Brush Loads

Well done to everybody who had a go at this activity.

Lots of children said that the smallest number of brush loads needed was 15 and the largest number was 21. Dana from Twyford School in the UK made arrangements of cubes that used all of the numbers of brush loads between 15 and 21, and she even found a way to make an arrangement using 22 brush loads! Have a look at Dana's solution to see how she did it.

Callum and Josh submitted some ways of making the largest number of brush loads and the smallest number of brush loads for 5, 6 and 7 cubes:

Lan explored the pattern for greater numbers of cubes, as did Rohaan from New Zealand. Lan describes the method used:

From counting cubes, we find:
With 5 cubes, the least number of BLs is 15, and the largest number of BLs is 21.
With 6 cubes, the least number of BLs is 16, and the largest number of BLs is 25.
With 7 cubes, the least number of BLs is 19, and the largest number of BLs is 29.
With 8 cubes, the least number of BLs is 20, and the largest number of BLs is 33.
With 9 cubes, the least number of BLs is 23, and the largest number of BLs is 37.

We remark the pattern:
With 5 cubes, the least number is 15, and the largest number is 21.
With 6 cubes, the least number is 15+1 = 16, and the largest number is 21+4 = 25.
With 7 cubes, the least number is 16+3 = 19, and the largest number is 25+4 = 29.
With 8 cubes, the least number is 19+1 = 20, and the largest number is 29+4 = 33.
With 9 cubes, the least number is 20+3 = 23, and the largest number is 33+4 = 37.

This is interesting, isn't it? If we think about the least number of BLs, we are trying to make as close to a rectangular arrangement of cubes as possible. This helps us to see why we only add one face going from an odd to an even number of cubes, but three faces going from an even to an odd.

However, is a rectangular array always the best for minimising the number of brush loads? If you had 9 cubes, how about making a square arrangement? How many brush loads of paint would you need then?

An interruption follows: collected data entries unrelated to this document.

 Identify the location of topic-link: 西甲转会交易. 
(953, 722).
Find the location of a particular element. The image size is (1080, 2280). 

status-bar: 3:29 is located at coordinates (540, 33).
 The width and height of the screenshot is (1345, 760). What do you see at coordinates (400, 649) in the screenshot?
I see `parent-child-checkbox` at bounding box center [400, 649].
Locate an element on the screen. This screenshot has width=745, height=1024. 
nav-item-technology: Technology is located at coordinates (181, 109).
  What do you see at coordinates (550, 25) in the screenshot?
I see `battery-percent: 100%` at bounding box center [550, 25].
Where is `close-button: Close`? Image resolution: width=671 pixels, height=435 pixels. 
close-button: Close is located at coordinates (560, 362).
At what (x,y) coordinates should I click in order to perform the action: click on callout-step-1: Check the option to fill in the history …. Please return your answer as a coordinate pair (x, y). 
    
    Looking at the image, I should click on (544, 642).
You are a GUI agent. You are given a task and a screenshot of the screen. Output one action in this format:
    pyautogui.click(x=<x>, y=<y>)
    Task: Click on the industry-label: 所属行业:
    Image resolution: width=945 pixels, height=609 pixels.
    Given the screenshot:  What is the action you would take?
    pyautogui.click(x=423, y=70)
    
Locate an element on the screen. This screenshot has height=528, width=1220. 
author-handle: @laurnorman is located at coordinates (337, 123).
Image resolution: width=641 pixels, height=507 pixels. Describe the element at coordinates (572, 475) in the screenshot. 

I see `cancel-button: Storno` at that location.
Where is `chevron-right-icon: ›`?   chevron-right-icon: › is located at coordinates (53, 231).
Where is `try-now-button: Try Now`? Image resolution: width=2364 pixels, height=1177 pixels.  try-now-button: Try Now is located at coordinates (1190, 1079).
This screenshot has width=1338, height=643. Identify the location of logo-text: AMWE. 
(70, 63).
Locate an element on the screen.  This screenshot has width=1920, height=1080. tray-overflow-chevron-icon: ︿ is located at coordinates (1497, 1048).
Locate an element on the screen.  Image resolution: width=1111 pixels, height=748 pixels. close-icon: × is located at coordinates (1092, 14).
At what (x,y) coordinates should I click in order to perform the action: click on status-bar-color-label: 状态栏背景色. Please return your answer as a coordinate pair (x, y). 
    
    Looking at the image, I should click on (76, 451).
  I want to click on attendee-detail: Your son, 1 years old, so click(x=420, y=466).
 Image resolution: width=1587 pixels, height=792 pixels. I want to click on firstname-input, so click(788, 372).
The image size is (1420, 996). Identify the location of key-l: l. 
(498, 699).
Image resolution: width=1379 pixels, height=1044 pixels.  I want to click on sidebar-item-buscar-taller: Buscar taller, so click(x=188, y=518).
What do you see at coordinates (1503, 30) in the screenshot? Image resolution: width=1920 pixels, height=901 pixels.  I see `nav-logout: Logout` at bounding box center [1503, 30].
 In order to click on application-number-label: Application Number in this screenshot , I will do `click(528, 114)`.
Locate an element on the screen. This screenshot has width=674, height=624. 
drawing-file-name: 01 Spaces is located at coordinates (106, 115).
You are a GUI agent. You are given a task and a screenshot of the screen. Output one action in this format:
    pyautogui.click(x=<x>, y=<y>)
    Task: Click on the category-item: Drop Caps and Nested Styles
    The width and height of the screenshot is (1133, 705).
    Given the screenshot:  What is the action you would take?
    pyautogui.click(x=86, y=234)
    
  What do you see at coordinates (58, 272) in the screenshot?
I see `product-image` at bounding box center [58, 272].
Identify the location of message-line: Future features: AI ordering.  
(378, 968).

Ci Hui Minh Ngoc from Kong Hwa School in Singapore worked out the number of brush loads needed for every number of cubes from 1 to 7, thinking particularly about the ways of arranging the cubes to give the smallest and largest numbers of brush loads. Have a look at Ci Hui Minh Ngoc's solution to see if you agree with their ideas. The formula under each diagram represents the number of 'covered' faces, i.e. the number of faces that don't need painting, compared to the total number of faces on each of the cubes.

Ci Hui Minh Ngoc says that when the cubes are arranged in a tall tower, the number of 'covered' faces in the arrangement with n cubes can be written as (n - 1) x 2 + 1, compared to the total number of faces on all of the cubes which would be 6n.

Rohaan's solution says that the largest number of brush loads is always (4 x number of cubes) + 1. Does this tie in with what Ci Hui Minh Ngoc says about the number of covered faces?

Rohaan also worked out that the smallest number of brush loads depends on whether the number of cubes is odd or even:

Odd: (n - 5) x 2 + 15
Even: (n - 6) x 2 + 16

Does this work for a square arrangement too?